** Source data **

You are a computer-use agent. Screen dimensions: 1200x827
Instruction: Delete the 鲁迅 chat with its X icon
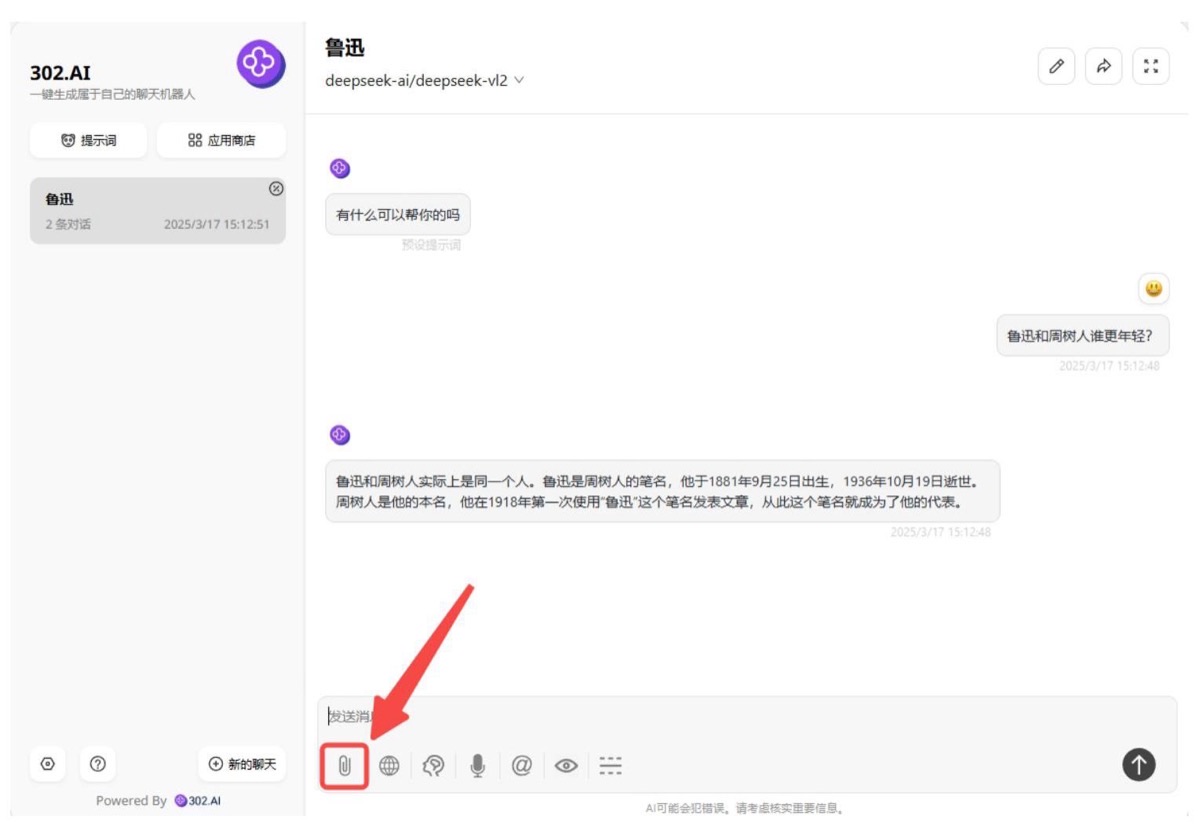click(x=277, y=188)
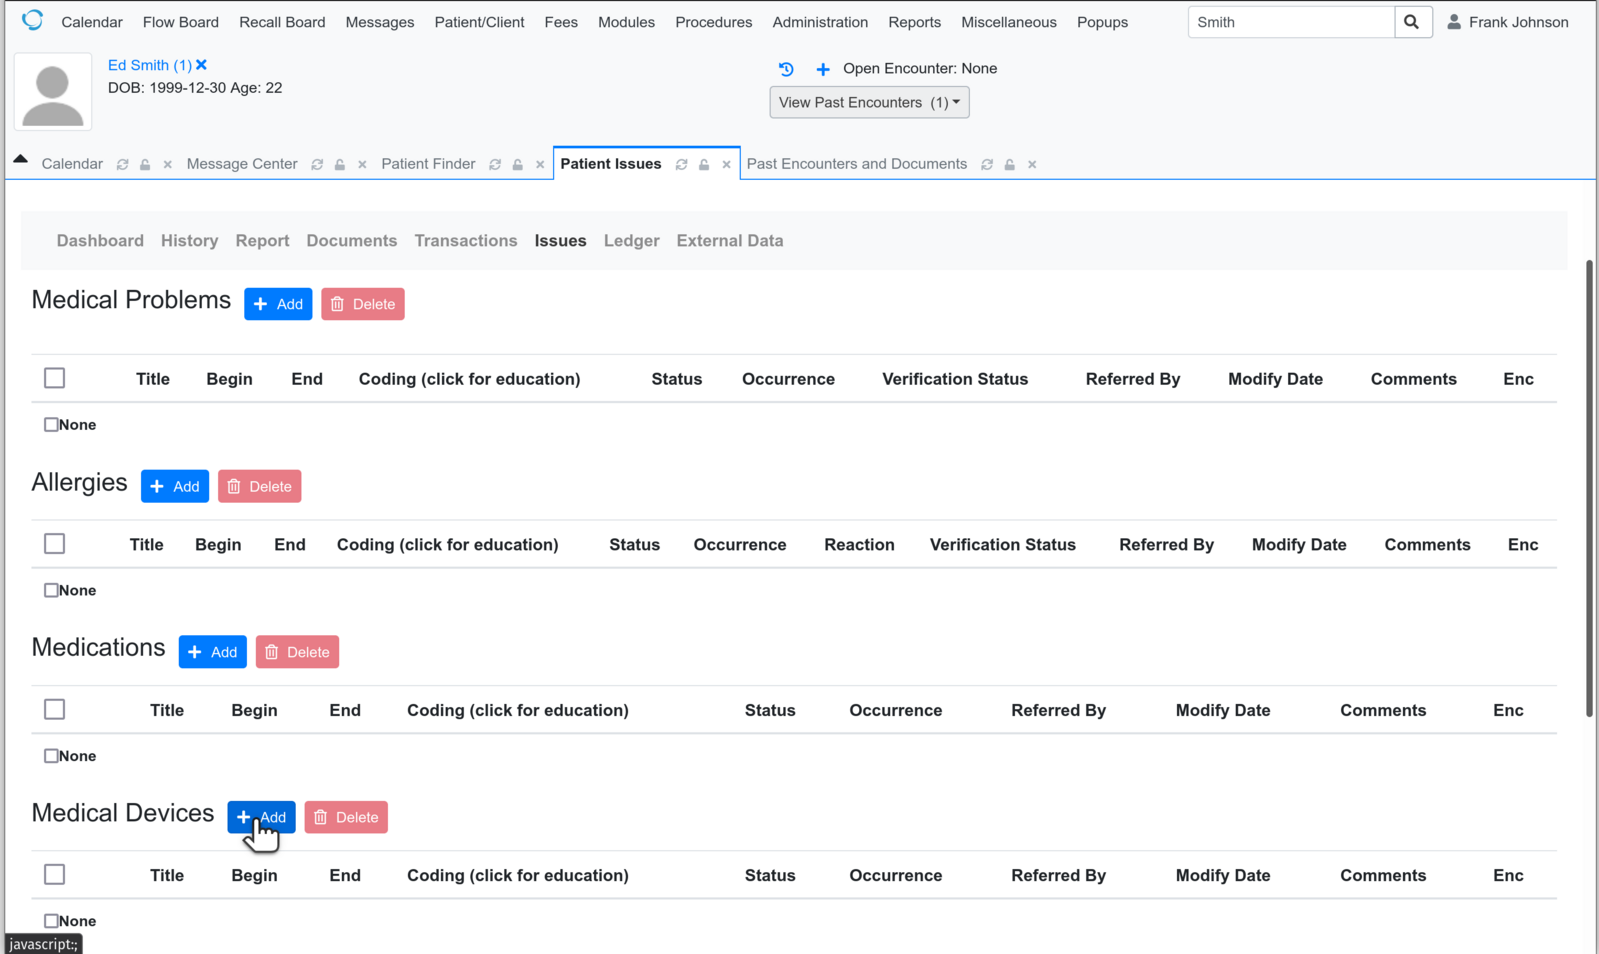Viewport: 1599px width, 954px height.
Task: Open encounter history clock icon
Action: point(786,69)
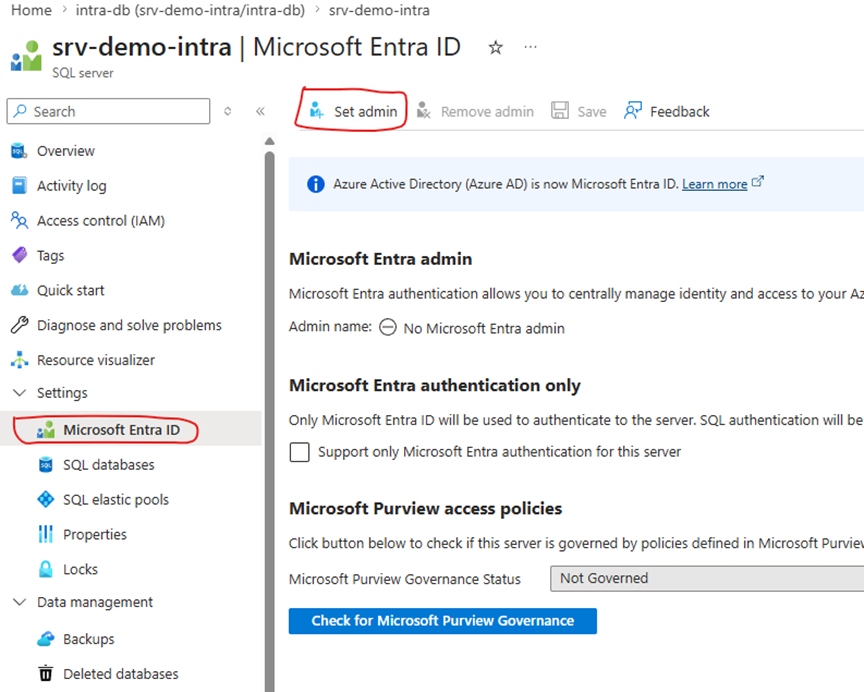
Task: Collapse the Data management section
Action: [19, 602]
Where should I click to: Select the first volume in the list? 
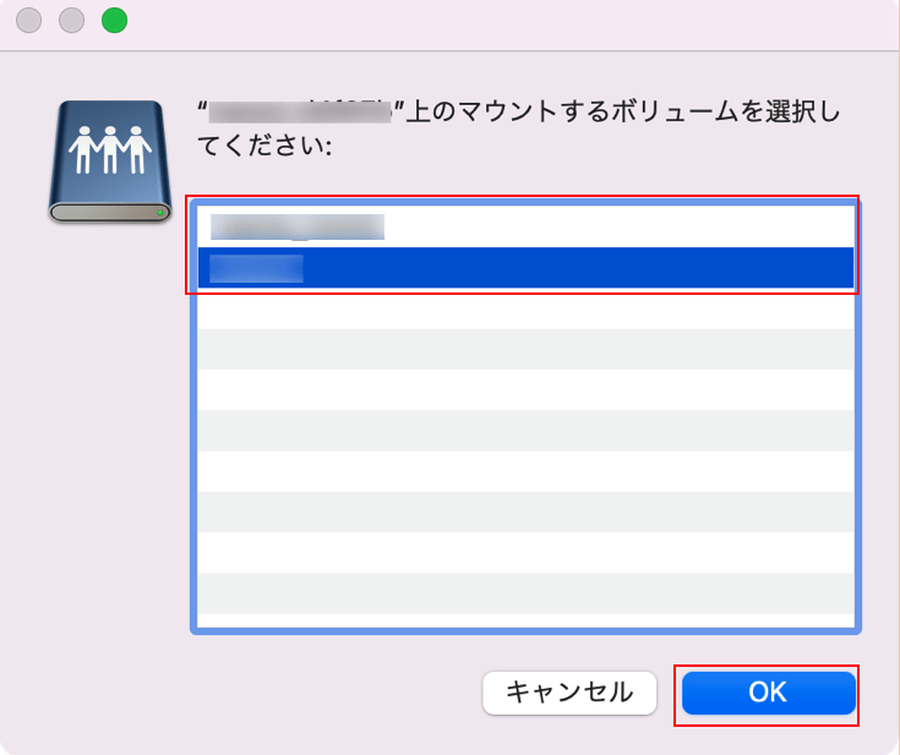(525, 227)
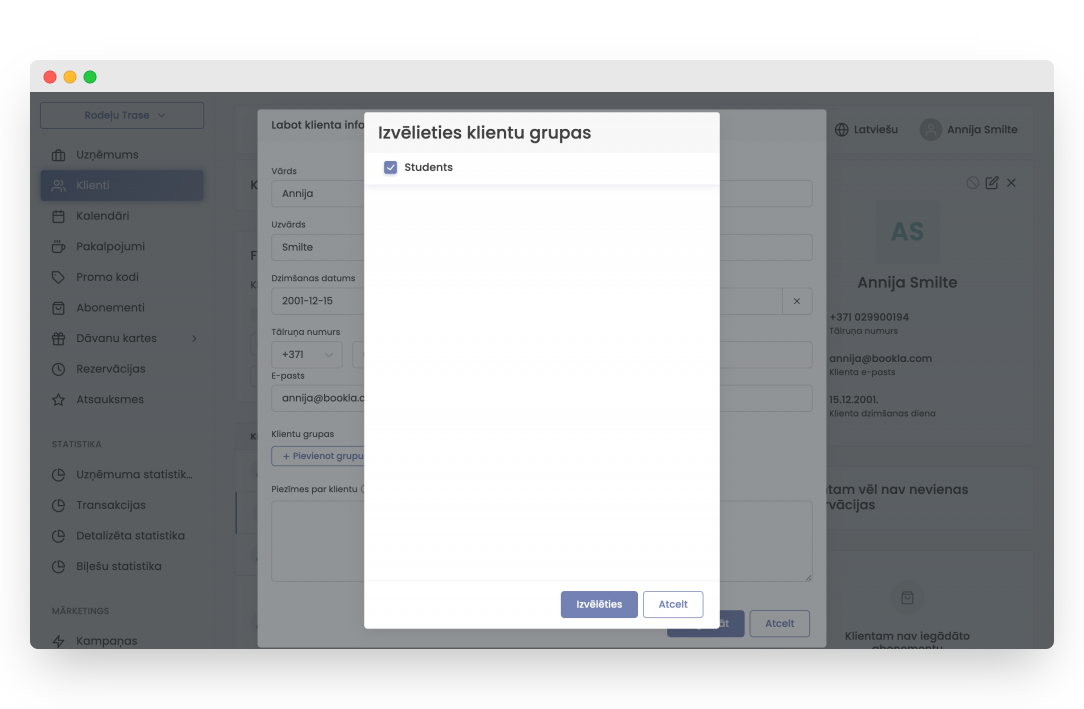Click the Pakalpojumi coffee cup icon

58,247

** Your goal **
In the data above, find the line containing "Instruction: Delete the", then output it and every later line exactly, without the pictures.

** Answer for this exercise **
Instruction: Delete the 鲁迅 chat with its X icon
click(x=277, y=188)
Viewport: 1599px width, 954px height.
Task: Open encounter history clock icon
Action: point(786,69)
Task: Collapse the Data management section
Action: [19, 602]
Where should I click to: Select the first volume in the list? 
(525, 227)
Click the Pakalpojumi coffee cup icon

58,247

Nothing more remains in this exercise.